Records from a pointing dataset:
BEGIN
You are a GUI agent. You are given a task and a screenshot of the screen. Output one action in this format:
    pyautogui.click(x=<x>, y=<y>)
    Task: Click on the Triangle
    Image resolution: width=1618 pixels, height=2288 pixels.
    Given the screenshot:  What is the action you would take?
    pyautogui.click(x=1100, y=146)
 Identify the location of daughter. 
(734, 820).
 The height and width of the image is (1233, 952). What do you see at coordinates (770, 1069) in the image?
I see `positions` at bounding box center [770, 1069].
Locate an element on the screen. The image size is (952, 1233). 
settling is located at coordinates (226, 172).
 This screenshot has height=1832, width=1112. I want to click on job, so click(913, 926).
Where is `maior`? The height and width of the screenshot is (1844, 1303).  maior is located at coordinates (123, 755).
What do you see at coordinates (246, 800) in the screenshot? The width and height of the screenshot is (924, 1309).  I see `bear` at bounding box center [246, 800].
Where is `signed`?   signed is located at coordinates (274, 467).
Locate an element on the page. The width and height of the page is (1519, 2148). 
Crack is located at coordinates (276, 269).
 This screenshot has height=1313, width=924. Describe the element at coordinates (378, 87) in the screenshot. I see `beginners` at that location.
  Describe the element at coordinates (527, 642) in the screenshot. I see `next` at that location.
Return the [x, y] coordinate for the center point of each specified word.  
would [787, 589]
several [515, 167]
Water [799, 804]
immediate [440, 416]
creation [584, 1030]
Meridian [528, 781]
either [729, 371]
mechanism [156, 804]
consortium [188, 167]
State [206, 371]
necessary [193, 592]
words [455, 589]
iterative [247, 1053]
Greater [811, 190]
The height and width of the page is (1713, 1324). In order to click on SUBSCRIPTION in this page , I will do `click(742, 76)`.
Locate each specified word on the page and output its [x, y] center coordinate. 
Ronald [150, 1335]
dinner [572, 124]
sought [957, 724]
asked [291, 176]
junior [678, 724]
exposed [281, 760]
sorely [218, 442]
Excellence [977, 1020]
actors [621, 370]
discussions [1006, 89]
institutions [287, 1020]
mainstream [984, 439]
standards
END
◆ **What to work on**:
Copy out every line of the listing above, word for word, without changing anything.

◆ **Full solution**:
You are a GUI agent. You are given a task and a screenshot of the screen. Output one action in this format:
    pyautogui.click(x=<x>, y=<y>)
    Task: Click on the Triangle
    Image resolution: width=1618 pixels, height=2288 pixels.
    Given the screenshot:  What is the action you would take?
    pyautogui.click(x=1100, y=146)
 Identify the location of daughter. 
(734, 820).
 The height and width of the image is (1233, 952). What do you see at coordinates (770, 1069) in the image?
I see `positions` at bounding box center [770, 1069].
Locate an element on the screen. The image size is (952, 1233). 
settling is located at coordinates (226, 172).
 This screenshot has height=1832, width=1112. I want to click on job, so click(913, 926).
Where is `maior`? The height and width of the screenshot is (1844, 1303).  maior is located at coordinates (123, 755).
What do you see at coordinates (246, 800) in the screenshot? The width and height of the screenshot is (924, 1309).  I see `bear` at bounding box center [246, 800].
Where is `signed`?   signed is located at coordinates (274, 467).
Locate an element on the page. The width and height of the page is (1519, 2148). 
Crack is located at coordinates (276, 269).
 This screenshot has height=1313, width=924. Describe the element at coordinates (378, 87) in the screenshot. I see `beginners` at that location.
  Describe the element at coordinates (527, 642) in the screenshot. I see `next` at that location.
Return the [x, y] coordinate for the center point of each specified word.  
would [787, 589]
several [515, 167]
Water [799, 804]
immediate [440, 416]
creation [584, 1030]
Meridian [528, 781]
either [729, 371]
mechanism [156, 804]
consortium [188, 167]
State [206, 371]
necessary [193, 592]
words [455, 589]
iterative [247, 1053]
Greater [811, 190]
The height and width of the page is (1713, 1324). In order to click on SUBSCRIPTION in this page , I will do `click(742, 76)`.
Locate each specified word on the page and output its [x, y] center coordinate. 
Ronald [150, 1335]
dinner [572, 124]
sought [957, 724]
asked [291, 176]
junior [678, 724]
exposed [281, 760]
sorely [218, 442]
Excellence [977, 1020]
actors [621, 370]
discussions [1006, 89]
institutions [287, 1020]
mainstream [984, 439]
standards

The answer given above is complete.